As respostas também mostram diferenças entre gerações. Entre os chamados baby boomers (indivíduos nascidos no período pós-guerra, entre 1946 e 1964), 27% manifestaram preocupação com a possibilidade de os Estados Unidos deixarem de ser líderes em ciência e tecnologia – índice bastante superior ao das demais gerações (18%).
Já entre os millennials (nascidos entre o início dos anos 1980 e meados dos 1990) e jovens da geração Z (nascidos entre o fim dos anos 1990 e o início dos 2000), a prioridade foi outra: as mudanças climáticas, apontadas por 16% contra apenas 6% dos baby boomers.
Não há rejeição sistemática à ciência
Ao mesmo tempo, muitos entrevistados revelaram ter apenas uma percepção limitada a respeito das mudanças recentes no apoio federal à ciência: 77% disseram ter ouvido falar em cortes ou alterações em programas estratégicos, mas apenas 15% foram capazes de detalhar essas medidas. Além disso, quase metade acredita que entidades privadas poderiam suprir eventuais lacunas desencadeadas por reduções no financiamento federal a instituições de ensino e pesquisa.

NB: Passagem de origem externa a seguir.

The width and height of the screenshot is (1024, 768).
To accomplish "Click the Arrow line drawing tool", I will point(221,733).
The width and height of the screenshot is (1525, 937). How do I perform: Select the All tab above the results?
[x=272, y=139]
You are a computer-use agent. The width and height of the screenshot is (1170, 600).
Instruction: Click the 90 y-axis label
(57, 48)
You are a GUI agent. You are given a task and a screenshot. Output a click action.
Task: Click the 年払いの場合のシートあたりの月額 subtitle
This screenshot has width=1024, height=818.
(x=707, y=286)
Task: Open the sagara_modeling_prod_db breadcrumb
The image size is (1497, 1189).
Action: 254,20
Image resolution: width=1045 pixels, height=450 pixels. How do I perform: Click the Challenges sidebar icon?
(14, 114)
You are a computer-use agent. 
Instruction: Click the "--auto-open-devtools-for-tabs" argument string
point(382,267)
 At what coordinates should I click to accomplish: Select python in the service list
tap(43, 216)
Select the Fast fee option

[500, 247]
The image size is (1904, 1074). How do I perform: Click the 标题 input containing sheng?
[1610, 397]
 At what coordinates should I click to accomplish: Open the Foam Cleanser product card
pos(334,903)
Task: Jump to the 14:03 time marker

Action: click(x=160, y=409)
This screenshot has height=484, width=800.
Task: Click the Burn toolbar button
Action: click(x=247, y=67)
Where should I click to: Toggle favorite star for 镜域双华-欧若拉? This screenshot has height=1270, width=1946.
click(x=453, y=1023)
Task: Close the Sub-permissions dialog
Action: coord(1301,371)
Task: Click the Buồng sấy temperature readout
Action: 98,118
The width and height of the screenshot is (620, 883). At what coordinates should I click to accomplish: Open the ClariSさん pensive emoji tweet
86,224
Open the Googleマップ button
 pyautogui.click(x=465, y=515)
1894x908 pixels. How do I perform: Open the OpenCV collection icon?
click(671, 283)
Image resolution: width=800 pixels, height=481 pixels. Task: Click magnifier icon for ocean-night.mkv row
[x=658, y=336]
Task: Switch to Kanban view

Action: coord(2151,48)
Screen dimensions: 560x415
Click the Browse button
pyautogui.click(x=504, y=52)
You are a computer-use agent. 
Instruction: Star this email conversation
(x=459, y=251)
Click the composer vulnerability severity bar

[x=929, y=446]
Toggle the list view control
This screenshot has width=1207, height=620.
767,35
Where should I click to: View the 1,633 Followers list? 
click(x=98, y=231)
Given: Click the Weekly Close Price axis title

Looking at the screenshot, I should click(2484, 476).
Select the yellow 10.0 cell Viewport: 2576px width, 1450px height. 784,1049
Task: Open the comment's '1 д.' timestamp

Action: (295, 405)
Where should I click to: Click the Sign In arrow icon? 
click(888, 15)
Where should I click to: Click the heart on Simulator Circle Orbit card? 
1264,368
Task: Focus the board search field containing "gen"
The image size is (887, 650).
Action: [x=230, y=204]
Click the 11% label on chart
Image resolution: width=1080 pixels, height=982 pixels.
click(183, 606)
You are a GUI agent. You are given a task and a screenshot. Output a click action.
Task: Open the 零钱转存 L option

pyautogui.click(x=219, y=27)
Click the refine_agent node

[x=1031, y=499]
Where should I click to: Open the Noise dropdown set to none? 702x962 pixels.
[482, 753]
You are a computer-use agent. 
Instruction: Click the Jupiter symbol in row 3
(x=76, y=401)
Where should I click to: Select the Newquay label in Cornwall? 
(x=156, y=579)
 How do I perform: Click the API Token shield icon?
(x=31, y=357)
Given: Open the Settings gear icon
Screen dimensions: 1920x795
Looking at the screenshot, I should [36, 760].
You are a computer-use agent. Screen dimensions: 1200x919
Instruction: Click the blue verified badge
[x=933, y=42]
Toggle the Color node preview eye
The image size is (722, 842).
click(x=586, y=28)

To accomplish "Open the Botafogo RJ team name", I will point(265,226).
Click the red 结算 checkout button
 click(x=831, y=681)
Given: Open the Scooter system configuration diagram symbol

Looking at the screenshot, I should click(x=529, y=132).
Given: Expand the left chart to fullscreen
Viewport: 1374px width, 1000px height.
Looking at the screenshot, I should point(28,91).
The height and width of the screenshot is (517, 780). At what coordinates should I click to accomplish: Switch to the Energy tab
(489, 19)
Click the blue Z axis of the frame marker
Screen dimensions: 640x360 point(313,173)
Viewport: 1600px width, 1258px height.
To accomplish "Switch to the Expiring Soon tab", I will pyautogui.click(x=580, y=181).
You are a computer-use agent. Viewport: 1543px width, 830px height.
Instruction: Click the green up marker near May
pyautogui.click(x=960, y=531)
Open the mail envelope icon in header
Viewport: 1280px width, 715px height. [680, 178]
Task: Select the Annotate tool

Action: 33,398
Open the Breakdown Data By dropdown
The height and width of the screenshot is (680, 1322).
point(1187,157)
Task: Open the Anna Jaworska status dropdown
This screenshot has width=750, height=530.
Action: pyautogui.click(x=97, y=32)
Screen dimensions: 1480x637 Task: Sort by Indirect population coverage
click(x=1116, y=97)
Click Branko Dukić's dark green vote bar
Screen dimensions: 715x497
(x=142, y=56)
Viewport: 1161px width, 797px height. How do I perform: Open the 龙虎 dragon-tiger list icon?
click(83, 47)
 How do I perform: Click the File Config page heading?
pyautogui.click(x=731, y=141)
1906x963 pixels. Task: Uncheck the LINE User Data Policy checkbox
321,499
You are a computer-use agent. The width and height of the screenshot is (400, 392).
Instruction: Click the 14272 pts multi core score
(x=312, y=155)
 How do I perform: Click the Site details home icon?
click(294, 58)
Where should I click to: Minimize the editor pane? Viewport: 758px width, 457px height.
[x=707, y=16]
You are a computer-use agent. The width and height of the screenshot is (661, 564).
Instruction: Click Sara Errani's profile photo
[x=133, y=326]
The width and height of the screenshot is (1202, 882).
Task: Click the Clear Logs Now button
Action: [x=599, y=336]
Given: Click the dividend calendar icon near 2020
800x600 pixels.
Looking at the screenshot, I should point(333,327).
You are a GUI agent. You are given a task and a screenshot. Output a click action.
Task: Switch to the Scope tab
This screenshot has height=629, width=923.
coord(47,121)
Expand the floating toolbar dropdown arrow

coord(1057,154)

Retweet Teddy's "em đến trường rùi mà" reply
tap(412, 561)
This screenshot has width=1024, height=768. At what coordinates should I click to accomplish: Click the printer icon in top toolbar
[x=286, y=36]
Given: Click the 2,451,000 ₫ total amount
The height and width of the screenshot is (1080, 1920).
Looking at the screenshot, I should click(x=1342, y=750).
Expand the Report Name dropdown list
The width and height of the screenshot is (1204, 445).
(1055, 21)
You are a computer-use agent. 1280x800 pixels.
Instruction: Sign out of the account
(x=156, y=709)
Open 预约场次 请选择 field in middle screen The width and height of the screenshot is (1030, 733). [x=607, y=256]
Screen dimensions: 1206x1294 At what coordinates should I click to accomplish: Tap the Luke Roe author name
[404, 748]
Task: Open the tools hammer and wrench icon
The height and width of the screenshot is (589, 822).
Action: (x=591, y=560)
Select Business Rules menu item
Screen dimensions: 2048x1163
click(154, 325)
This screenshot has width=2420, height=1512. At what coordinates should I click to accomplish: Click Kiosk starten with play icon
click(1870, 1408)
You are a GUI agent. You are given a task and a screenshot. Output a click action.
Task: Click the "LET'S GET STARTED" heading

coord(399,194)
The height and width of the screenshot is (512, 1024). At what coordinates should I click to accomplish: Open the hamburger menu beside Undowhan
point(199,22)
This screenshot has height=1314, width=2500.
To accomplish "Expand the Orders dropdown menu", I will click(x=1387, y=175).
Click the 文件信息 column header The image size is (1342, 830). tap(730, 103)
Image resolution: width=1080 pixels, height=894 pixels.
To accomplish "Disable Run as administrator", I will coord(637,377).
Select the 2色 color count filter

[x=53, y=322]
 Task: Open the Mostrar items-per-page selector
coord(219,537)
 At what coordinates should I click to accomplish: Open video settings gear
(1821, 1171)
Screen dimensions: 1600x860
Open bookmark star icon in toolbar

De modo geral, os resultados do estudo da ASTC indicam que, apesar das tensões recentes, parece não haver um movimento articulado de rejeição à ciência nos Estados Unidos.
Apesar de divergências profundas entre democratas e republicanos, a maioria dos eleitores republicanos expressou apoio à ciência e preocupação com os últimos cortes.
Ainda assim, algumas diferenças são evidentes: 91% dos democratas disseram estar cientes e preocupados com o risco de mudanças nas políticas federais, cancelamentos de programas e cortes orçamentários afetarem a capacidade do país de atrair e reter os melhores cientistas, contra apenas 55% dos republicanos.
O levantamento também revelou que os cidadãos estadunidenses desejam participar mais ativamente do debate científico, em vez de serem apenas receptores passivos dos resultados de estudos. Muitos manifestaram interesse em atuar como parceiros na forma como a ciência molda o futuro coletivo.
Outros achados importantes da pesquisa:
- 61% dos respondentes concordaram ou concordaram totalmente que “os cidadãos deveriam ter voz sobre se e como novas descobertas científicas são introduzidas na sociedade, considerando seus benefícios e impactos negativos”.
- 73% afirmaram que “os cientistas deveriam participar de atividades para aprender com o público sobre como seu trabalho afeta as pessoas comuns.”
- 74% defenderam que “as pesquisas científicas financiadas pelo governo federal deveriam estar livremente disponíveis ao público”.